(DATA LISTING Opens)
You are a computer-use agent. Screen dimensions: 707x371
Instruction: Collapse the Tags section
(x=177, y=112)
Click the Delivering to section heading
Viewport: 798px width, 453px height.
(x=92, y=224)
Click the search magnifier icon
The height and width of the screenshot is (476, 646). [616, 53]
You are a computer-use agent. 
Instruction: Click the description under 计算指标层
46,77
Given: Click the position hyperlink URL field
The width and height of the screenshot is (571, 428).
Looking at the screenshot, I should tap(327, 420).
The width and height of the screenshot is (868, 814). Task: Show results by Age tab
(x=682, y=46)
(DATA LISTING Closes)
(DATA LISTING Opens)
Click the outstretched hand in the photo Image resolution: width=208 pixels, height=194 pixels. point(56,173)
(DATA LISTING Closes)
(DATA LISTING Opens)
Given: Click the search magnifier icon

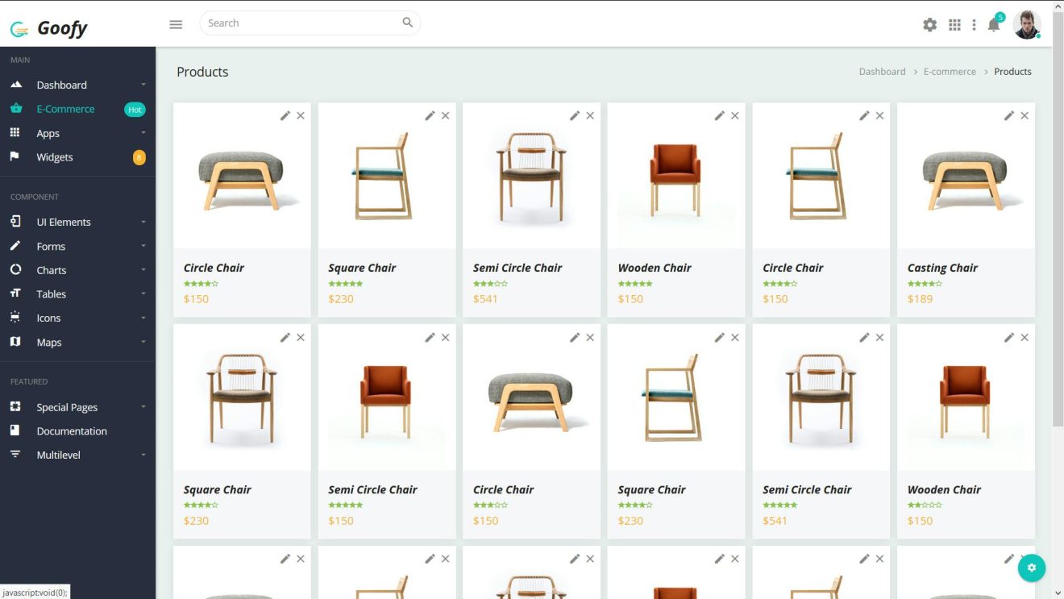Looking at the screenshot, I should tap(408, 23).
(DATA LISTING Closes)
WHAT THIS TASK INVOLVES:
Tell how many lines in the data include the string "computer". Reply with the number and no other text.

SOLUTION TO THE EXERCISE:
2